BLOC DE TEXTE ▸
<<<<

5 août 2022 • Analyse •
Pour Hugues Eudeline, lauréat du prix de Stratégie maritime générale 2022 de l’Académie de marine, il existe une symétrie stratégique dans la façon dont la Russie et la Chine appréhendent l’Ukraine et Taïwan. Leurs attitudes respectives montrent une volonté de sécuriser un espace vital maritime, explique-t-il.
Le 29 juin 2022, l’OTAN dévoilait son nouveau concept stratégique. L’évènement est important puisque le document en remplace un publié en 2010, avant l’annexion de la Crimée par la Russie en 2014. Il l’est surtout parce que, pour la première fois, il prend en compte la menace chinoise et que la Corée du Sud, le Japon, l’Australie et la Nouvelle-Zélande ont participé à ce sommet au titre de pays inquiets des visées de Pékin dans le Pacifique.
Cela vient en réponse à la déclaration de Vladimir Poutine qui annonçait le 4 février 2022 depuis Pékin que « les nouvelles relations entre la Chine et la Russie sont supérieures aux alliances politiques et militaires de l’époque de la guerre froide ». L’accord n’ayant pas été divulgué il est impossible de juger du niveau réel de leur rapprochement.
Ces deux grandes puissances émergentes, très différentes, mais complémentaires, sont situées de part et d’autre d’un axe géostratégique nord-sud qui les réunit, formant un bloc continental colossal. Toutes deux membres permanents du conseil de sécurité de l’ONU, elles sont aussi des puissances nucléaires. S’adossant l’une à l’autre à leur frontière terrestre commune, elles sont confrontées à un même adversaire, les États-Unis d’Amérique ainsi qu’à leurs alliés et partenaires de l’Indopacifique et de l’Atlantique Nord qui ont tendance à se confondre sous l’égide des premiers. De façon symétrique autour de cet axe, la Russie vers l’Ouest et la Chine vers l’Est cherchent à se doter d’un espace vital territorial et maritime pour éviter tout contact direct avec leurs adversaires. Toutes deux considèrent également qu’un libre accès à l’océan mondial, ce dont elles ne disposent pas actuellement en toute saison, est un impératif existentiel.
La Russie et son problème de l’accès à l’océan mondial
Sous tous les régimes la Russie qui dispose de peu de frontières naturelles et dont la topographie est essentiellement composée de plaines propices aux invasions, a cherché à se doter d’États tampons pour s’en prémunir. Avec la chute du rideau de fer et les ralliements au bloc occidental de la plupart des pays d’Europe de l’Est, elle n’en était plus séparée que par le Belarus et l’Ukraine en Europe centrale mais plus des pays baltes, membres de l’OTAN. En Scandinavie, la Finlande et la Suède apportaient encore un semblant de séparation, bien que leur appartenance à l’Union européenne laissait présager leur intention de se placer sous l’égide de l’OTAN à la moindre incertitude géopolitique.

>>>>

CONSIGNES ▸ Reprenez le passage du texte qui commence à « 5 août 2022 » et se termine à « dans le Pacifique. », en remplaçant « Pékin » par « la Chine ». Les enregistrements n’ont aucun rôle dans ce travail.

ENREGISTREMENTS ▸
<<<<

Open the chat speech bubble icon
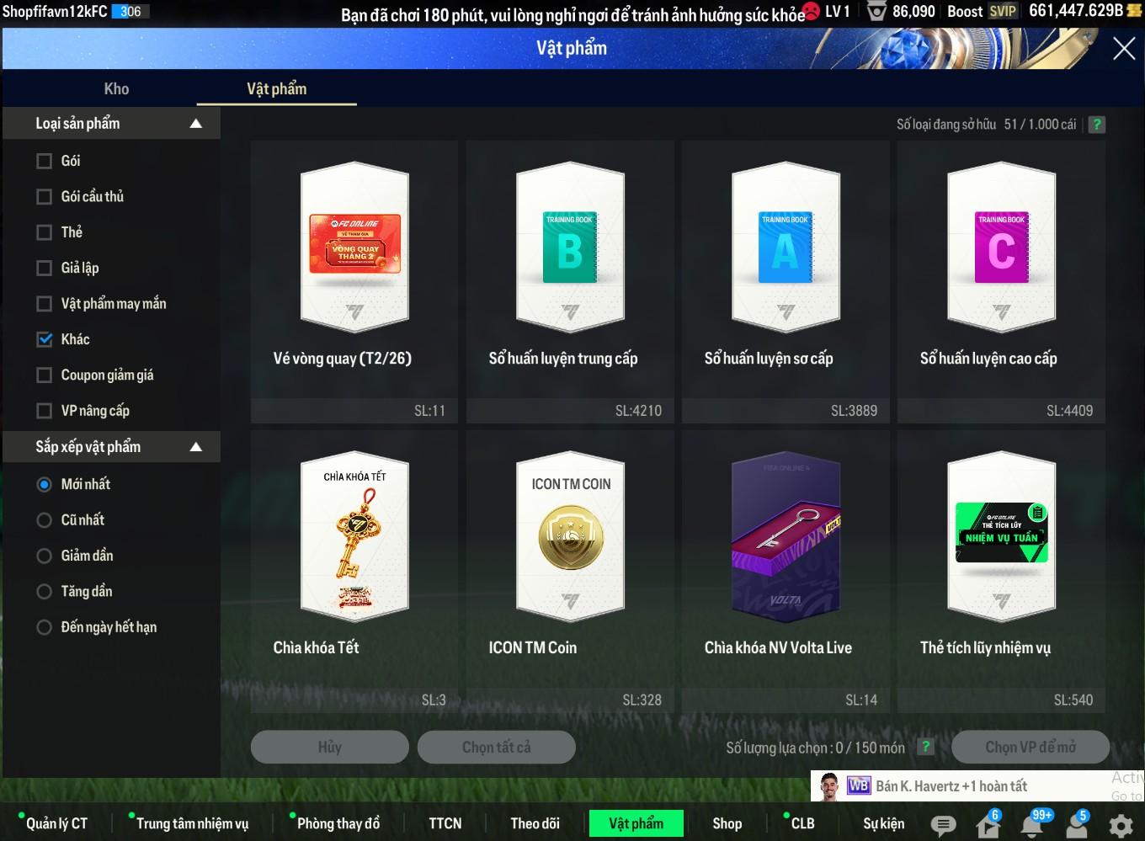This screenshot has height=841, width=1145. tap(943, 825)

>>>>
<<<<

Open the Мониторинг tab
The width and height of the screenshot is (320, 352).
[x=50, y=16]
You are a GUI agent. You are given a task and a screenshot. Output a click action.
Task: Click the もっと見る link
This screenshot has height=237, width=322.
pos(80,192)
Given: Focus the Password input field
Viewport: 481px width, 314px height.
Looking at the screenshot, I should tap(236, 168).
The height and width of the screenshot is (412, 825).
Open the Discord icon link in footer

>>>>

RÉPONSE ▸
5 août 2022 • Analyse •
Pour Hugues Eudeline, lauréat du prix de Stratégie maritime générale 2022 de l’Académie de marine, il existe une symétrie stratégique dans la façon dont la Russie et la Chine appréhendent l’Ukraine et Taïwan. Leurs attitudes respectives montrent une volonté de sécuriser un espace vital maritime, explique-t-il.
Le 29 juin 2022, l’OTAN dévoilait son nouveau concept stratégique. L’évènement est important puisque le document en remplace un publié en 2010, avant l’annexion de la Crimée par la Russie en 2014. Il l’est surtout parce que, pour la première fois, il prend en compte la menace chinoise et que la Corée du Sud, le Japon, l’Australie et la Nouvelle-Zélande ont participé à ce sommet au titre de pays inquiets des visées de la Chine dans le Pacifique.